Liputan6.com, Jakarta Wakil Ketua MPR RI yang juga politikus senior PKS Hidayat Nur Wahid, mengkritik rencana Menteri Agama yang ingin menjadikan pencatatan nikah seluruh agama terpusat di Kantor Urusan Agama (KUA).
HNW sapaan akrabnya, menjelaskan rencana tersebut tidak sesuai dengan filosofi sejarah KUA di Indonesia, aturan yang berlaku termasuk amanat UUD NRI 1945, dan justru malah bisa menimbulkan masalah sosial dan psikologis di kalangan non Muslim, dan bisa menimbulkan inefisiensi prosedural.
Baca Juga
"Usulan Menag itu jadi ahistoris dan bisa memicu disharmoni ketika pihak calon pengantin non Muslim diharuskan pencatatan nikahnya di KUA yang identik dengan Islam. Faktor sejarah terkait pembagian pencatatan pernikahan itu harusnya dirujuk, agar niat baik Menag tidak malah offside atau melampaui batas. Apalagi soal menjadikan KUA sebagai tempat pencatatan nikah bagi semua Agama yang berdampak luas dan melibatkan semua umat beragama belum pernah dibahas dengan Komisi VIII DPR-RI,” kata HNW dalam keterangannya, Selasa (27/2/2024).
Advertisement
Dia menjelaskan, asal muasal KUA adalah institusionalisasi dari jabatan Penghulu yang jauh sebelum kemerdekaan Indonesia sudah bertugas mencatatkan pernikahan dan urusan keagamaan lainnya bagi warga Muslim.
Adapun bagi non Muslim, lanjutnya, dicatatkan langsung kepada Pemerintah melalui dinas Pencatatan Sipil (Capil), dalam rangka toleransi dan menghargai keragaman umat beragama, dan juga untuk memudahkan mereka baik secara psikologis maupun sosial.
“Secara mendasar, hal itu sesuai ketentuan Pasal 29 UUD NRI 1945 yang jelas mengamanatkan Negara untuk menjamin agar tiap penduduk dapat beribadat menurut agama dan kepercayaan masing-masing,” kata dia.
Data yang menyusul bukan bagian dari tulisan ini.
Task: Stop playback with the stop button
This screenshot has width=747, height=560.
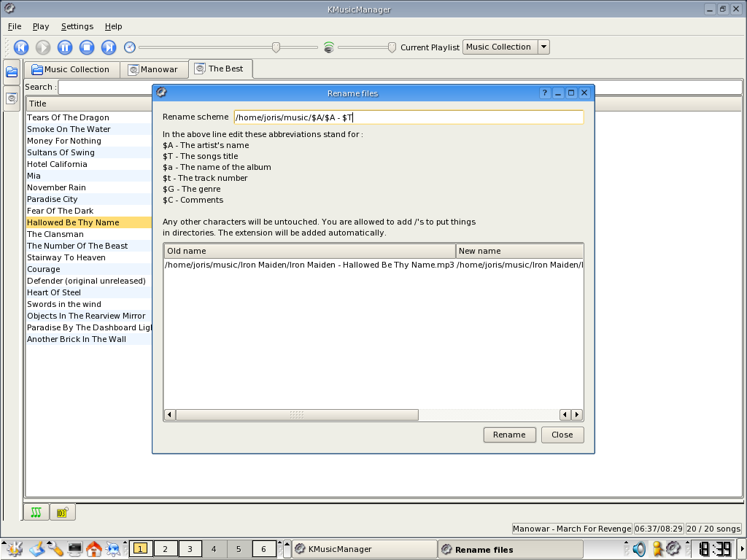Action: tap(87, 47)
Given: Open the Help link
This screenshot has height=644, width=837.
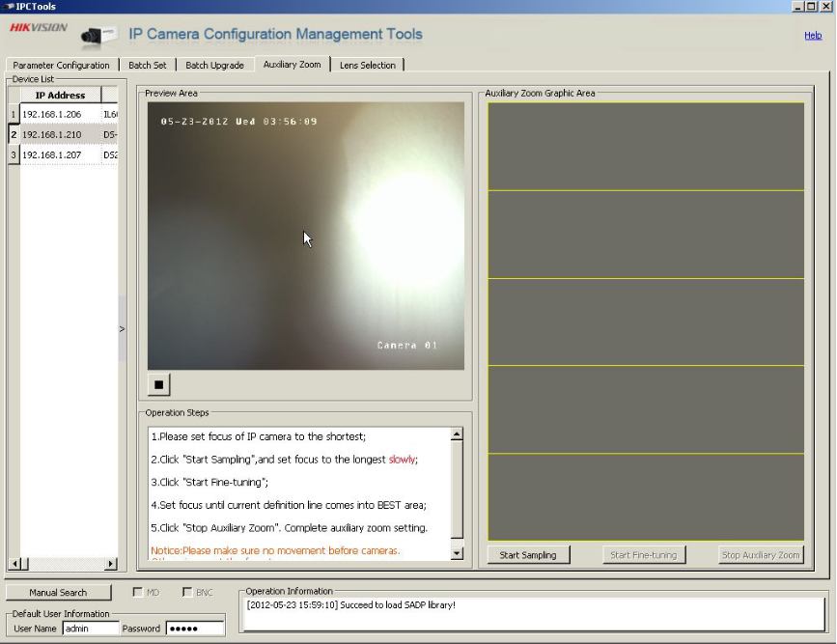Looking at the screenshot, I should (x=813, y=36).
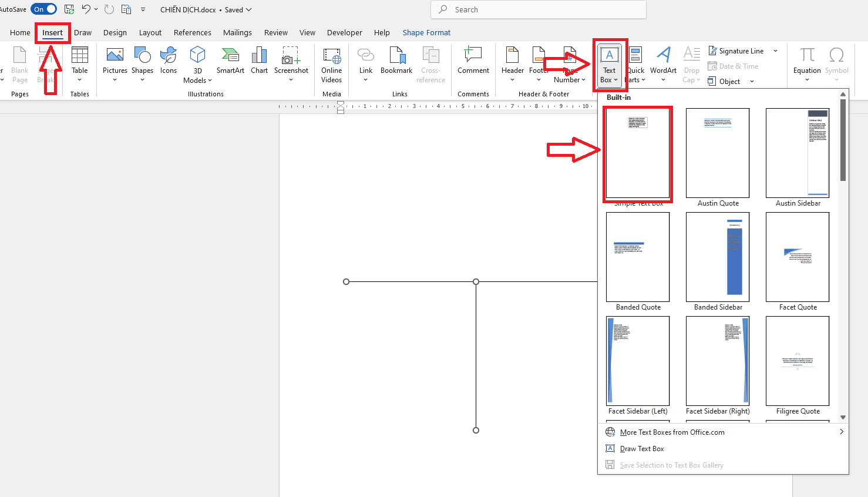This screenshot has width=868, height=497.
Task: Insert an Online Video
Action: [331, 63]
HNW menjabarkan, berdasarkan Peraturan Menteri Agama Nomor 34 Tahun 2016, Kantor Urusan Agama Kecamatan merupakan unit pelaksana Teknis pada Kementerian Agama, berada dibawah dan bertanggungjawab kepada Direktur Jenderal Bimbingan Masyarakat Islam.
Identik dengan Umat Islam
Ia merasa heran lantaran usulan Menteri Agama agar KUA juga mengurusi pencatatan nikah semua agama, disampaikan juga pada Raker Ditjen Bimas Islam.
"Sangat disayangkan di Forum Raker dengan Bikas Islam yang harusnya mengutamakan pembahasan peningkatan layanan untuk Masyarakan Islam, justru digunakan untuk membahas yang bukan lingkup tugas dan tanggung jawab Bimbingan Masyarakat Islam," ujar HNW.
HNW menilai, KUA identik dengan Umat Islam, sehingga akan menimbulkan beban psikologis serta ideologis bagi Non Muslim jika harus mengurus pernikahan ke KUA.
"Di tengah fenomena banyaknya perzinahan dan kasus penyimpangan seksual lainnya, Pemerintah harusnya memudahkan pernikahan sesuai UU Pernikahan, baik melalui peningkatan layanan, perampingan syarat administratif, pemenuhan hak KUA dan sebagainya, bukan justru merubah aturan yang tidak hanya mempersulit kinerja KUA,“ kata sia.
“Saya dan Fraksi PKS mendesak agar Menag lebih fokus pada maksimalisasi peran dari Bimas Islam khususnya KUA,” pungkasnya.
Advertisement
Untuk Memudahkan
Menteri Agama (Menag) Yaqut Cholil Qoumas mengatakan rencana Kantor Urusan Agama (KUA) menjadi tempat pernikahan semua agama ditujukan untuk memberikan kemudahan bagi masyarakat non-Islam.
Pasalnya, selama ini pemeluk agama non-Islam mencatatkan pernikahan di catatan sipil.
"Selama ini kan saudara-saudara kita non-Islam mencatatkan pernikahannya di catatan sipil. Kan gitu. Kita kan ingin memberikan kemudahan. Masak enggak boleh memberikan kemudahan kepada semua warga negara?," kata Yaqut kepada wartawan di Kompleks Istana Kepresidenan Jakarta, Senin (26/2/2024).
Dia mengatakan Kemenag ingin KUA dapat mencatatkan pernikahan untuk semua agama. Yaqut menyebut KUA merupakan wajah Kemenag sehingga seyogyanya bisa melayani semua agama di Indonesia.
"KUA ini adalah etalase Kementerian Agama ya. Kementerian Agama kan kementerian untuk semua agama, KUA juga memberikan pelayanan keagamaan pada umat agama non-Islam," ujarnya.